EXERCISE REQUIREMENTS: Repeat everything from the line containing "the navigation bar" down to the line containing "(x=169, y=284)", swapping "Barefoot" for "Footwear" and leaving the rest untouched.

LISTED ENTRIES:
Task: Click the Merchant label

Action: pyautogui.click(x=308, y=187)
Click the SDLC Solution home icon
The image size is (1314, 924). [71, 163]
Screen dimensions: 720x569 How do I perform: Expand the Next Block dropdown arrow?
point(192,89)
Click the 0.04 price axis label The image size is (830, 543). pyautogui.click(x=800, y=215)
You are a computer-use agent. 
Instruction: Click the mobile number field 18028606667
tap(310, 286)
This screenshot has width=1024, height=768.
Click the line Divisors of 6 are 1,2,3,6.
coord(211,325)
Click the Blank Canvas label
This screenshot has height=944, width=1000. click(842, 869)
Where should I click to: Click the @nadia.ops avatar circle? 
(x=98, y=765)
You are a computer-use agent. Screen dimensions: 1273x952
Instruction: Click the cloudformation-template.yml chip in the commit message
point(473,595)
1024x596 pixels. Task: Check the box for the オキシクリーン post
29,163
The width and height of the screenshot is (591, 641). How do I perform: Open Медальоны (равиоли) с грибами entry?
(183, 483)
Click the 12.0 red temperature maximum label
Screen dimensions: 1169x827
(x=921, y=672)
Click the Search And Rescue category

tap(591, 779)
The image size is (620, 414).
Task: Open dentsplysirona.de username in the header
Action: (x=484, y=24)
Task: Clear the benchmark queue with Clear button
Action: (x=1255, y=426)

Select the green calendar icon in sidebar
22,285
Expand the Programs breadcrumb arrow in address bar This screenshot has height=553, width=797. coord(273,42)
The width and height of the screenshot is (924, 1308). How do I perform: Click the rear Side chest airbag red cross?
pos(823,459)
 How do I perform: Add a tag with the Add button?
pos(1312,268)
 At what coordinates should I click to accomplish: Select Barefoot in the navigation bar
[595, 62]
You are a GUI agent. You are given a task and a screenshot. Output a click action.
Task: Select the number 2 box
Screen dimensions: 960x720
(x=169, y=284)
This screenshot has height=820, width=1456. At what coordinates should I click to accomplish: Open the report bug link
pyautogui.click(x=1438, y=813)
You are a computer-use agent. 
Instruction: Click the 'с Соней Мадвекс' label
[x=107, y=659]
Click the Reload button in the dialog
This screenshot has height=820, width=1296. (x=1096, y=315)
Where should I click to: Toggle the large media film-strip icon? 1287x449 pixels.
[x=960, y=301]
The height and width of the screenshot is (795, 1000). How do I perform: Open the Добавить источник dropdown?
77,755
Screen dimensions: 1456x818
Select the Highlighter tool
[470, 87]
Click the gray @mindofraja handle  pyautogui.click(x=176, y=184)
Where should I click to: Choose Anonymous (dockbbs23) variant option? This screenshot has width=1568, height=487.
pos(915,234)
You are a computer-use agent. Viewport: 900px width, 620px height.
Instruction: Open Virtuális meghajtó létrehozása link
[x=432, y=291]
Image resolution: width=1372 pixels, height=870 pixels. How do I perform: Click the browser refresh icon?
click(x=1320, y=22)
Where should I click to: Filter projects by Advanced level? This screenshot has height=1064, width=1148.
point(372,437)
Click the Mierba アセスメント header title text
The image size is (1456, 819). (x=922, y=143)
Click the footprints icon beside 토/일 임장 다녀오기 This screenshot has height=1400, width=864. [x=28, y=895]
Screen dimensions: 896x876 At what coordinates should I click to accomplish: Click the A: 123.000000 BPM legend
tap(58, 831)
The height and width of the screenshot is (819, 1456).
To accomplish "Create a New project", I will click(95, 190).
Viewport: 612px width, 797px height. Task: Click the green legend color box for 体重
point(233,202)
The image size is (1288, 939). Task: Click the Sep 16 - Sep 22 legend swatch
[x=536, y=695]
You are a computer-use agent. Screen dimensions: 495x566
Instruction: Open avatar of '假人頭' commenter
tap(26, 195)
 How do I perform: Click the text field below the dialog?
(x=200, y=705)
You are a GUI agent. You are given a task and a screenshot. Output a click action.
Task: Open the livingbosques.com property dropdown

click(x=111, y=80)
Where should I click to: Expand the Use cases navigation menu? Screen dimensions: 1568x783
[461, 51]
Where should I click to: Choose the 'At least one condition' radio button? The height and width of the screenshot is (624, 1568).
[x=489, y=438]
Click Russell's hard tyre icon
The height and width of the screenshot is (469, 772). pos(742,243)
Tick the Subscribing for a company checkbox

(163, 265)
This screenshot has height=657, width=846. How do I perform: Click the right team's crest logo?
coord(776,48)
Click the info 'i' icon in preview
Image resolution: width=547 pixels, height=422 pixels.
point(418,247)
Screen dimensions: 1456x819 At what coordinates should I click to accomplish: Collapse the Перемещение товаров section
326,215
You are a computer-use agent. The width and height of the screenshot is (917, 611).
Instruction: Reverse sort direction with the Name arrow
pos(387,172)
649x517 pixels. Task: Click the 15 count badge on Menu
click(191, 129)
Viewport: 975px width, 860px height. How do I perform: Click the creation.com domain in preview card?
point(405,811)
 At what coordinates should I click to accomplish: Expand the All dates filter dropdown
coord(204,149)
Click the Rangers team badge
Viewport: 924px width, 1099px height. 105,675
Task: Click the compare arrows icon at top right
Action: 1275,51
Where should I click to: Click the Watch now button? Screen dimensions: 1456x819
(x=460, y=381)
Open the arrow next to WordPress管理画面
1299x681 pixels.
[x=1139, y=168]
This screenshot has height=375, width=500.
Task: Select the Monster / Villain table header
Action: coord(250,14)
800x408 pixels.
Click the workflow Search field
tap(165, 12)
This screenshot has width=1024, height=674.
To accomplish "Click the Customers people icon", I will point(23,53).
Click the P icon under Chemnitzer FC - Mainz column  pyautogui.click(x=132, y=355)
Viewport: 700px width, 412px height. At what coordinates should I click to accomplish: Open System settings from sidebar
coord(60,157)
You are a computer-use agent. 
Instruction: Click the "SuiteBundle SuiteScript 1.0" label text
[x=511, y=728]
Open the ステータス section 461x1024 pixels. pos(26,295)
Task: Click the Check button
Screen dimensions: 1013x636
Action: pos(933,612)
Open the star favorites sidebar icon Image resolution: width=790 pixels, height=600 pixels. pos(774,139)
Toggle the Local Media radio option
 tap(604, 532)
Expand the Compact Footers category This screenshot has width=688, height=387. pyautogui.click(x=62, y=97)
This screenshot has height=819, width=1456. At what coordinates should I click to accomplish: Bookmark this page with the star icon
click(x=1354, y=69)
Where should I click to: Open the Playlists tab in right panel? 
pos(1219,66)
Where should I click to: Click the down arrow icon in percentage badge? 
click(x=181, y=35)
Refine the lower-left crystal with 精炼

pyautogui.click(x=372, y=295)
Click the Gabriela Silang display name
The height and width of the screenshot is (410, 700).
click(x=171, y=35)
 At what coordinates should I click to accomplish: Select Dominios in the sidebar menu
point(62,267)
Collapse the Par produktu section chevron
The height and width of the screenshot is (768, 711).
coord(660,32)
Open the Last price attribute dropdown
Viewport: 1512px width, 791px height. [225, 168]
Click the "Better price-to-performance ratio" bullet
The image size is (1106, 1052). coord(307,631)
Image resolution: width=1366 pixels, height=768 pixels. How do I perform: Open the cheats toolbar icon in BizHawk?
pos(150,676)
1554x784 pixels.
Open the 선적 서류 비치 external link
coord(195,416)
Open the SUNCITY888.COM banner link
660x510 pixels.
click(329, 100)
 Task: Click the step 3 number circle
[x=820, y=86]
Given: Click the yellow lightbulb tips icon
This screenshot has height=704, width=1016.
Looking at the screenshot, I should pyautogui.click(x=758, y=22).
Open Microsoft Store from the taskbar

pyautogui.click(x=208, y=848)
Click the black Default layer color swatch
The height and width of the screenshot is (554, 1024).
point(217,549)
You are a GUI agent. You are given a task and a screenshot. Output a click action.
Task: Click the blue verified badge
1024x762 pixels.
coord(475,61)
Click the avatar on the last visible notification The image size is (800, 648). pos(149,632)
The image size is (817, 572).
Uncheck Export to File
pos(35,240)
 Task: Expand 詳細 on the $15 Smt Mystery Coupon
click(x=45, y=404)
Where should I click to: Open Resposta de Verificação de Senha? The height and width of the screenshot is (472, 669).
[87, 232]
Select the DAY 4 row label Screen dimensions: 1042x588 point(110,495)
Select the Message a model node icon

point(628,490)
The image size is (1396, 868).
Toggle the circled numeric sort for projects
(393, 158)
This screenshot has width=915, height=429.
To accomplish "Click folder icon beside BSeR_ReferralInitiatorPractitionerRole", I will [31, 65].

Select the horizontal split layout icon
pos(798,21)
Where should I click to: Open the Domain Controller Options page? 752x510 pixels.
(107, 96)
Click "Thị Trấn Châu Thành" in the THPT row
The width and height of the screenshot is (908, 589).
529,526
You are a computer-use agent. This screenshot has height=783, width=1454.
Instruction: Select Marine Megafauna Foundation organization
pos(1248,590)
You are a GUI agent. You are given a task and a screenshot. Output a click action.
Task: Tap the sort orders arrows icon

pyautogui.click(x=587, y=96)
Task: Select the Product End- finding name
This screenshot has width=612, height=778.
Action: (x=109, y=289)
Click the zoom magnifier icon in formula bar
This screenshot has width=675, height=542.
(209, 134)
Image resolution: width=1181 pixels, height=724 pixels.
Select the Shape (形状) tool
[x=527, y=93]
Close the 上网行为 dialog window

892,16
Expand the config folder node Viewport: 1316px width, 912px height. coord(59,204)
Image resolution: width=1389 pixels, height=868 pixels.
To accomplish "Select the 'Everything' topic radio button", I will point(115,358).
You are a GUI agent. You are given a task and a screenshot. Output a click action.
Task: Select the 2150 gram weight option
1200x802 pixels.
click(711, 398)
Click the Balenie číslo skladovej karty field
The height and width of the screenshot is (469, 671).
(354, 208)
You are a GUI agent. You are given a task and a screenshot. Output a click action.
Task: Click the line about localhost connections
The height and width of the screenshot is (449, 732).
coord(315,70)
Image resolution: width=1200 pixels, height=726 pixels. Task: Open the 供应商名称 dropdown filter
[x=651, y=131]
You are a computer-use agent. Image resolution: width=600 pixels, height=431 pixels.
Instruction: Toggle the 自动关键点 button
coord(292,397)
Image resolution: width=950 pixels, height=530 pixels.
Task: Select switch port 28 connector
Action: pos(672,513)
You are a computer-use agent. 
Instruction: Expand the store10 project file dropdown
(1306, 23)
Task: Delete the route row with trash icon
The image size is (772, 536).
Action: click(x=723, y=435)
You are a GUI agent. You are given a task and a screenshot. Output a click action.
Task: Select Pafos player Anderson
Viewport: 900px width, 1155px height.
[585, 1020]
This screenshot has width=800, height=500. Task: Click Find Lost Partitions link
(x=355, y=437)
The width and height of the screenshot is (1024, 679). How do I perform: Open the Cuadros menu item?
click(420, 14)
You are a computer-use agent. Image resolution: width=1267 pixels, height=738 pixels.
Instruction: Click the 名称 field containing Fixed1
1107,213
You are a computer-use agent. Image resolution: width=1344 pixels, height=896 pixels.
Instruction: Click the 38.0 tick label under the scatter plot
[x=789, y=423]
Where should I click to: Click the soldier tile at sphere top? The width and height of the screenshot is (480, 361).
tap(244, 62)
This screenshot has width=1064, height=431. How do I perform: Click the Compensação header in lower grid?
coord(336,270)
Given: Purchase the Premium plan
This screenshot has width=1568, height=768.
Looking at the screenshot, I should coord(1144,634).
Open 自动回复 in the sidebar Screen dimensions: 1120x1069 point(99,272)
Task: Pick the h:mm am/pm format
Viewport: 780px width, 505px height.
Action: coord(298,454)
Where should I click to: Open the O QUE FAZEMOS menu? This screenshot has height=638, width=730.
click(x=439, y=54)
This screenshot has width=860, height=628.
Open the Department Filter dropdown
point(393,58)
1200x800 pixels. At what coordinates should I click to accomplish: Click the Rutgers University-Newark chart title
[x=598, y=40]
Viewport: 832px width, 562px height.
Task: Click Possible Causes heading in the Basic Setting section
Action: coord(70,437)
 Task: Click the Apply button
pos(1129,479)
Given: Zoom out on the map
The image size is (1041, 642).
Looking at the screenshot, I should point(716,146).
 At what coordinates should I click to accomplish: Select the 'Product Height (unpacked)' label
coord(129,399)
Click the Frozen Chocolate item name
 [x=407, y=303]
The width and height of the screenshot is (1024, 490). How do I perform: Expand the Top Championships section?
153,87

FINISHED ANSWER:
 At what coordinates should I click to accomplish: Select Footwear in the navigation bar
[595, 62]
You are a GUI agent. You are given a task and a screenshot. Output a click action.
Task: Select the number 2 box
Screen dimensions: 960x720
(x=169, y=284)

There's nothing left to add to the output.